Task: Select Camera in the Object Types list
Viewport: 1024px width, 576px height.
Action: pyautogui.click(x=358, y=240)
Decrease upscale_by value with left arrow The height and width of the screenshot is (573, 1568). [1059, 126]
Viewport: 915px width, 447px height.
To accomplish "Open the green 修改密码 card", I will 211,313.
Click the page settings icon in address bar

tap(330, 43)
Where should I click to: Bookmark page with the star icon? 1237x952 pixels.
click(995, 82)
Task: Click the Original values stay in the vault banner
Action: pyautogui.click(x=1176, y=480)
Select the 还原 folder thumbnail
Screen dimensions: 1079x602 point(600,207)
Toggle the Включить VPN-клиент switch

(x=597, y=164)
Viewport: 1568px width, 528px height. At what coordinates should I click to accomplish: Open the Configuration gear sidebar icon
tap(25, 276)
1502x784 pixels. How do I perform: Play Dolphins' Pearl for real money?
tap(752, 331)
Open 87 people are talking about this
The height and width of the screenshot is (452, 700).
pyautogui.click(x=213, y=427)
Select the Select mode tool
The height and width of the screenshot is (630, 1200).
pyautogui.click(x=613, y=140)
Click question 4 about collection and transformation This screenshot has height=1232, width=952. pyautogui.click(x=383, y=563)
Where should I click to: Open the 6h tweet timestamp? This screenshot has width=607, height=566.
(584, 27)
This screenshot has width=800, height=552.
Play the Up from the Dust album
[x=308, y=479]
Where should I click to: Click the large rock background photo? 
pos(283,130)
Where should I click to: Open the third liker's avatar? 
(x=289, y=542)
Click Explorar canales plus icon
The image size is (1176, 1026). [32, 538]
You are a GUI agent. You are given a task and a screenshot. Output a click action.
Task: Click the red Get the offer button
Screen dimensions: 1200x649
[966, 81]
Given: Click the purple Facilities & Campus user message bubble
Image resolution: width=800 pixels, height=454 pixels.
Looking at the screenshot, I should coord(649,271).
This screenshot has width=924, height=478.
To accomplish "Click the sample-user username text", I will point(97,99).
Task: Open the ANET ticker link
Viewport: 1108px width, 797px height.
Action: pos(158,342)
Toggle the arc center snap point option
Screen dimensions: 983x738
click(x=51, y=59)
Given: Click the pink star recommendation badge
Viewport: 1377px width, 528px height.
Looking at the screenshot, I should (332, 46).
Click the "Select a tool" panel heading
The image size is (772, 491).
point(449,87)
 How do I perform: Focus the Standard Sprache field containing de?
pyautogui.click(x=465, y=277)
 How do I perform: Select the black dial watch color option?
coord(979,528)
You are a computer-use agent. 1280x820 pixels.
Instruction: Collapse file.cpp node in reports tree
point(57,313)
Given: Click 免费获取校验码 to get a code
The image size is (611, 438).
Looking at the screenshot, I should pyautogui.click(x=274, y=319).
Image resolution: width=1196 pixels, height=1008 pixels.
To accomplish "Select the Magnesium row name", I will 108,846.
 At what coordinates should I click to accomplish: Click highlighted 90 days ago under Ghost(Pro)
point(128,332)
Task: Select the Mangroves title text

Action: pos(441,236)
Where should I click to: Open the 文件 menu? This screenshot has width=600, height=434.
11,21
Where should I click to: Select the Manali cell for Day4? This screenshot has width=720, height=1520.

Exercise directions
Using only the listing above, restate exactly the lines from the line containing "Viewport: 1024px width, 576px height." through the line containing "Toggle the arc center snap point option", both included.

Solution for this task
Viewport: 1024px width, 576px height.
Action: pyautogui.click(x=358, y=240)
Decrease upscale_by value with left arrow The height and width of the screenshot is (573, 1568). [1059, 126]
Viewport: 915px width, 447px height.
To accomplish "Open the green 修改密码 card", I will 211,313.
Click the page settings icon in address bar

tap(330, 43)
Where should I click to: Bookmark page with the star icon? 1237x952 pixels.
click(995, 82)
Task: Click the Original values stay in the vault banner
Action: pyautogui.click(x=1176, y=480)
Select the 还原 folder thumbnail
Screen dimensions: 1079x602 point(600,207)
Toggle the Включить VPN-клиент switch

(x=597, y=164)
Viewport: 1568px width, 528px height. At what coordinates should I click to accomplish: Open the Configuration gear sidebar icon
tap(25, 276)
1502x784 pixels. How do I perform: Play Dolphins' Pearl for real money?
tap(752, 331)
Open 87 people are talking about this
The height and width of the screenshot is (452, 700).
pyautogui.click(x=213, y=427)
Select the Select mode tool
The height and width of the screenshot is (630, 1200).
pyautogui.click(x=613, y=140)
Click question 4 about collection and transformation This screenshot has height=1232, width=952. pyautogui.click(x=383, y=563)
Where should I click to: Open the 6h tweet timestamp? This screenshot has width=607, height=566.
(584, 27)
This screenshot has width=800, height=552.
Play the Up from the Dust album
[x=308, y=479]
Where should I click to: Click the large rock background photo? 
pos(283,130)
Where should I click to: Open the third liker's avatar? 
(x=289, y=542)
Click Explorar canales plus icon
The image size is (1176, 1026). [32, 538]
You are a GUI agent. You are given a task and a screenshot. Output a click action.
Task: Click the red Get the offer button
Screen dimensions: 1200x649
[966, 81]
Given: Click the purple Facilities & Campus user message bubble
Image resolution: width=800 pixels, height=454 pixels.
Looking at the screenshot, I should coord(649,271).
This screenshot has width=924, height=478.
To accomplish "Click the sample-user username text", I will point(97,99).
Task: Open the ANET ticker link
Viewport: 1108px width, 797px height.
Action: pos(158,342)
Toggle the arc center snap point option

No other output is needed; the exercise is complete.